[Opening RECORDS FOR PROCESSING section]

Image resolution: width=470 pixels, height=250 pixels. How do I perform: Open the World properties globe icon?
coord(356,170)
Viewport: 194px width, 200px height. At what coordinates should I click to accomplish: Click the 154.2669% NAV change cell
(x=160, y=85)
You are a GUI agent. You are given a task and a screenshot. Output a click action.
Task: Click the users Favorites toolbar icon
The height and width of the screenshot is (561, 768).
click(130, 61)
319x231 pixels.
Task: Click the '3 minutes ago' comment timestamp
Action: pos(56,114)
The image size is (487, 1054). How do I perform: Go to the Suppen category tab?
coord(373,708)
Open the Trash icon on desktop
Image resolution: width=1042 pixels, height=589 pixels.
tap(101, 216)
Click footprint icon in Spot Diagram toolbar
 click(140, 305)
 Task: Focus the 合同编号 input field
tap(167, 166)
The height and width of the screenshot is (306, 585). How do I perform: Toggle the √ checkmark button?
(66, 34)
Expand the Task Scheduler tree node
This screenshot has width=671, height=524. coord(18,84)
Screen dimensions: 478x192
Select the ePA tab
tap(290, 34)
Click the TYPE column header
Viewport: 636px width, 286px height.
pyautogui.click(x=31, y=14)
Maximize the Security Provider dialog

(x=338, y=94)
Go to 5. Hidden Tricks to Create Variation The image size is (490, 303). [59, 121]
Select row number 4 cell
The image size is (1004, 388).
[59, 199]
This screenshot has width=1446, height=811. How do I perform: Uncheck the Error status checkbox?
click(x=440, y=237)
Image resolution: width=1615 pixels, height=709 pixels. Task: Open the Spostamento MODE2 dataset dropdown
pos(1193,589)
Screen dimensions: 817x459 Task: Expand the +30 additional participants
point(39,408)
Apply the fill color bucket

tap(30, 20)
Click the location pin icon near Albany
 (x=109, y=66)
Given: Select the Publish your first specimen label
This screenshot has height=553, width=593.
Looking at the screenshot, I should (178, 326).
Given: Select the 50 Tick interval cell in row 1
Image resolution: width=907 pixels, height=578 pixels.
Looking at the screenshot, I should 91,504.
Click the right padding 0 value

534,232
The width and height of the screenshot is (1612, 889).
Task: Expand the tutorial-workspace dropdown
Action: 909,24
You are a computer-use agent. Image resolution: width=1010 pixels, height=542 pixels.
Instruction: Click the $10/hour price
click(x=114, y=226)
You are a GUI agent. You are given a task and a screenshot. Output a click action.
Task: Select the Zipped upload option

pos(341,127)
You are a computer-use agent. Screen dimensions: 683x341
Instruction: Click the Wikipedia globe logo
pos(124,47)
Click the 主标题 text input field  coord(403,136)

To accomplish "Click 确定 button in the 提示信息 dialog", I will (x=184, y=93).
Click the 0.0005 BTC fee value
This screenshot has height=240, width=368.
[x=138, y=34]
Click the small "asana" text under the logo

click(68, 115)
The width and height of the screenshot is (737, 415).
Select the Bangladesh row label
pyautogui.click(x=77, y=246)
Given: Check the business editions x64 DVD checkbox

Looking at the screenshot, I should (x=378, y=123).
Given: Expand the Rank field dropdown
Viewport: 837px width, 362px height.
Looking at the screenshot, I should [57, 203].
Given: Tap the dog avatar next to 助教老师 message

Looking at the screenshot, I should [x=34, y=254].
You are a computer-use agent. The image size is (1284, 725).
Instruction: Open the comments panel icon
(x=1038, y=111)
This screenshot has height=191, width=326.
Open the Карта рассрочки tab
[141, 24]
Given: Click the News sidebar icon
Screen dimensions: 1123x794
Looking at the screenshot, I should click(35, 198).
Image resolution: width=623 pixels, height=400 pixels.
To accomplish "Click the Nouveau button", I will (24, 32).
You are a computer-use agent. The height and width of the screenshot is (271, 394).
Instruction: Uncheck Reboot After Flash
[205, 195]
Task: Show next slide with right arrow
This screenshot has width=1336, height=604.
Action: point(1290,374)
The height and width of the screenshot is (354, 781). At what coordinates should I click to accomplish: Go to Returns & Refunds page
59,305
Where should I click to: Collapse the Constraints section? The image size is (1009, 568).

[Closing RECORDS FOR PROCESSING section]

The answer must consist of every line in the records above that contains the word "agent".

You are a GUI agent. You are given a task and a screenshot. Output a click action.
You are a computer-use agent. Image resolution: width=1010 pixels, height=542 pixels.
You are a GUI agent. You are given a task and a screenshot. Output a click action.
You are a computer-use agent. Screen dimensions: 683x341
You are a computer-use agent. The image size is (1284, 725).
You are a computer-use agent. The height and width of the screenshot is (271, 394).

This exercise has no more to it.